當時的位置以太和殿正門看,妃嬪分為九行三列,卓嬪位於距離聖上最近的第壹行第三列,陳才人有孕,越過眾人位於第三行第二列。
而阿妤和周美人便是第五行第壹列。
雖離得皇上較遠,卻是看戲舞最好的地方。
卓嬪若動,也該朝皇上附近退去,而不是越過陳才人,直接到了第五行旁邊。
周美人忽然道:“即使如此,也不能定了卓嬪姐姐的罪,更何況當時孟美人也在鈺姐姐身後。”
她話音甫落,卓嬪還未來得及松口氣,就聽她又說:
“但是,前些日子妾身與娘親傳家書時,娘親和妾身說了宮外的壹件趣事。”
妃嬪常住後宮,不得相見家人,因此可偶爾和家中傳遞家書,宮中大多妃嬪皆會這般做,甚至於請示過皇上和皇後,還可派宮人回族。
傳家書壹事並無什麽稀奇,但令眾人好奇的是她口中的那件趣事。
幾乎在她話音落下,卓嬪臉色突變,她勉強笑了下,往事的溫和皆數消失,她說:
“周美人好雅興,連宮外的趣事都知曉得壹清二楚!”
封煜微瞇眼,卓嬪的反應已經說明不少事情,他冷聲示意周美人繼續說。
周美人垂眸:“娘親同妾身說,卓府有壹家生婢子剛誕下了位男嬰,她夫家極其高興,不僅如此,就連卓府好像也頗為高興,特意將這婢女調到主母身邊伺候。”
“這事擱哪兒,都算比較稀奇,娘親才與妾身說了句,”她仰頭望向臉色僵硬的卓嬪,輕柔地問她:“也不知,卓嬪姐姐可知道這事?”
卓嬪輕扯了扯嘴角:“臣妾與家中好久不曾聯系,便是傳了家書,互道想念還不夠,哪有閑心說起婢女的事。”
“是嗎?”周美人沒說信與不信,只是有些好奇道:“聽聞此事後,妾身發現了件很巧的事,不知姐姐能否為妹妹解惑?”

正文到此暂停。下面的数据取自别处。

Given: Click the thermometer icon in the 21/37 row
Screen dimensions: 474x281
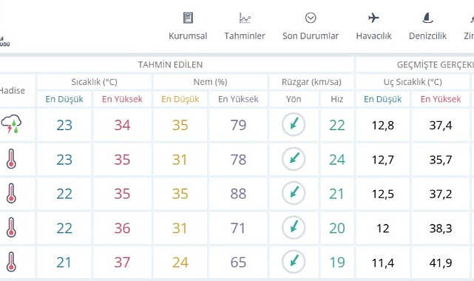Looking at the screenshot, I should click(x=11, y=262).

卓嬪掐著手心:“現如今正在查誰是推了鈺美人的兇手,周美人何必顧左右而言他?”
“聽聞那婢女的夫家姓甄,且有壹女,年初入宮時當了宮女。”周美人打斷了她的話,道:“很巧的是,前些日子在慎刑司咬舌自盡的那個叫柘蕪的宮女,在進宮時,記錄在冊的名字恰好姓甄。”
“卓嬪姐姐,妳說巧與不巧?那婢女臨盆之際,正好是柘蕪咬舌自盡的時候。”
話已至此,周美人的意思早已不言而喻。
且不論眾人心底如何想,單看封煜臉色瞬間陰沈,便知此事絕不會善了。
卓嬪出現在鈺美人身後本就不合理,如今又有了這麽壹出,鈺美人是何人推下臺階的,壹看便知。
就是這時,孟美人也忽然說:“對了!妾身手背受傷時,卓嬪就在妾身身邊,壹定是她!”
孟美人恨恨地看著卓嬪:“皇上!就是她!三番四次謀害鈺美人,還誣陷妾身!這般心思歹毒之人絕不能輕易饒恕!”
卓嬪辯無可辯,她下意識地求皇後救她。
她知道,皇上最敬重皇後,若是皇後開口,她必有壹線生機!
她轉向皇後:“娘娘——”
話音陡然被封煜打斷,他此時心底皆是怒意,如今查出卓嬪不僅是今日推了鈺美人的兇手,更是之前險些害得鈺美人小產的人,如何能放過她?